Die App basiert auf dem Ansatz, nonverbale Schmerzäußerungen systematisch zu erfassen und auszuwerten. Anzeichen wie Mimik, Körperhaltung oder Bewegungsmuster werden in die Beurteilung einbezogen. Damit soll die Schmerzdiagnostik objektiver und schneller werden – ein wichtiger Schritt für eine bessere Lebensqualität der Pflegebedürftigen.
Wie funktioniert die App?
Die Anwendung nutzt verschiedene Parameter, die Pflegekräfte im Alltag leicht beobachten können. Über eine standardisierte Eingabemaske werden folgende Anzeichen dokumentiert:
- Veränderungen in der Mimik (z. B. Grimassen, Stirnrunzeln)
- Unruhe oder veränderte Bewegungsabläufe
- Lautäußerungen wie Stöhnen oder Wimmern
- Abwehrverhalten bei Berührungen
- Veränderungen im sozialen Verhalten
Auf Grundlage dieser Beobachtungen errechnet die App eine Einschätzung des Schmerzgrades. Die Auswertung erfolgt innerhalb weniger Minuten und soll Pflegekräften eine schnellere und präzisere Entscheidung über notwendige schmerzlindernde Maßnahmen ermöglichen.

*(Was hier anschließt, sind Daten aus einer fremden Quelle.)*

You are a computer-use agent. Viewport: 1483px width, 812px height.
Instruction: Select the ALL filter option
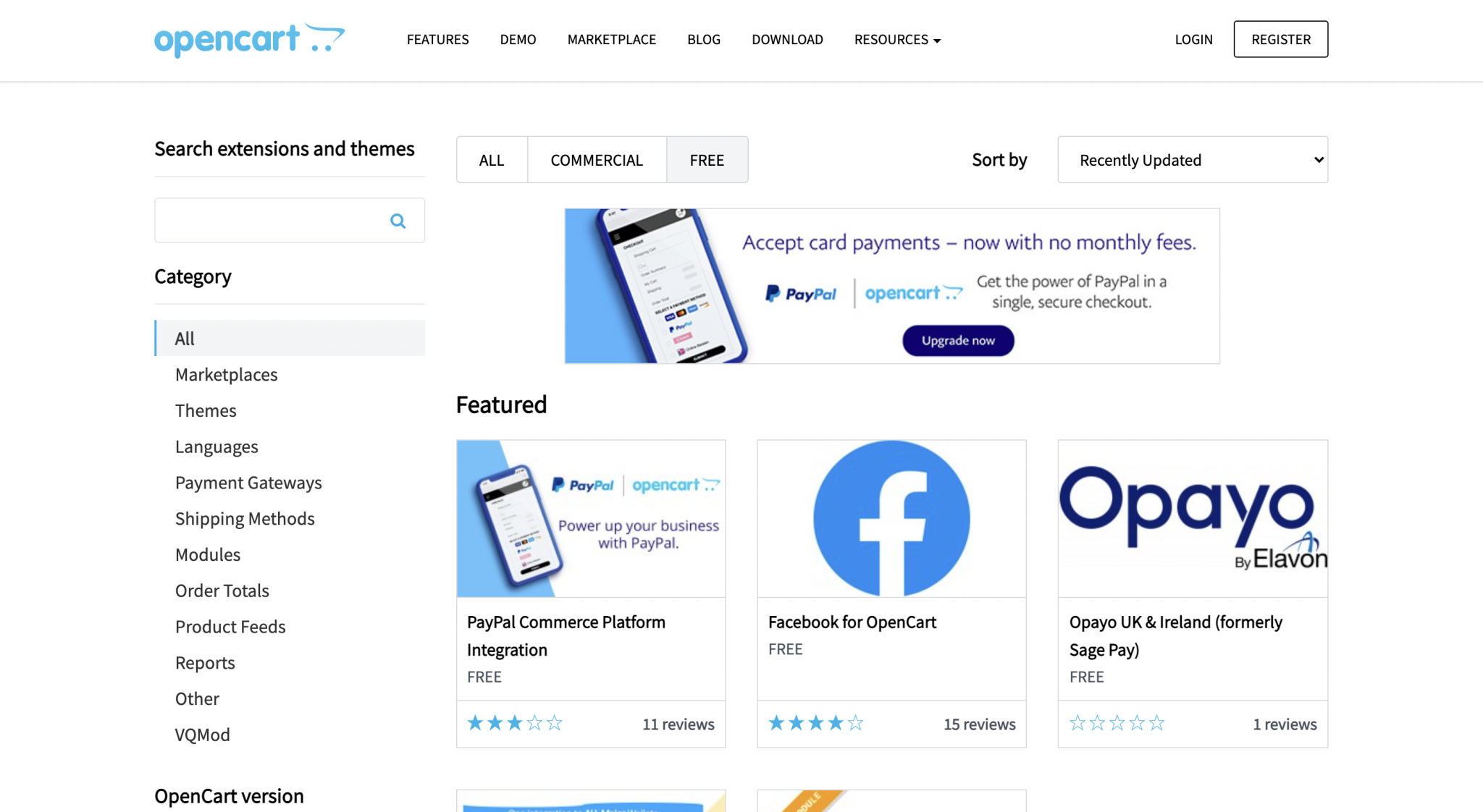[x=492, y=159]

Vorteile der digitalen Schmerzerfassung
| Vorteil | Beschreibung |
|---|---|
| Objektivere Einschätzung | Reduktion subjektiver Fehleinschätzungen |
| Schnellere Entscheidungen | Verkürzte Reaktionszeiten bei Schmerzbehandlung |
| Unterstützung unerfahrener Pflegekräfte | Hilfestellung für Pflegende mit weniger Demenzerfahrung |
| Dokumentationshilfe | Einfachere und standardisierte Erfassung für die Pflegeakte |
Erste Erfahrungen aus der Praxis
Pflegeeinrichtungen, die die App bereits im Rahmen von Pilotprojekten testen, berichten von positiven Erfahrungen. Pflegekräfte schätzen vor allem die einfache Handhabung und die klare Struktur, die die Anwendung vorgibt. Besonders in hektischen Alltagssituationen sei die App eine wertvolle Unterstützung, um auf nonverbale Schmerzsignale schnell reagieren zu können.
Allerdings wird auch betont, dass die App die klinische Einschätzung durch erfahrene Pflegekräfte nicht ersetzen kann. Vielmehr wird sie als ergänzendes Werkzeug verstanden, das die Sensibilität für Schmerz bei Menschen mit Demenz erhöht und die Entscheidungsfindung unterstützt.
Forschung begleitet den Praxiseinsatz
Das Projekt wird wissenschaftlich begleitet. Forschende untersuchen, ob die Nutzung der App tatsächlich zu einer besseren Schmerzerkennung und damit zu einer verbesserten Versorgung beiträgt. Neben der Genauigkeit der Schmerzerfassung stehen auch Akzeptanz, Nutzerfreundlichkeit und Auswirkungen auf die Pflegequalität im Fokus.
Die nächsten Monate sollen zeigen, ob die App langfristig in den Alltag deutscher Pflegeheime integriert werden kann und welche Anpassungen eventuell noch erforderlich sind, um den Bedürfnissen von Bewohnerinnen, Bewohnern und Pflegepersonal bestmöglich gerecht zu werden.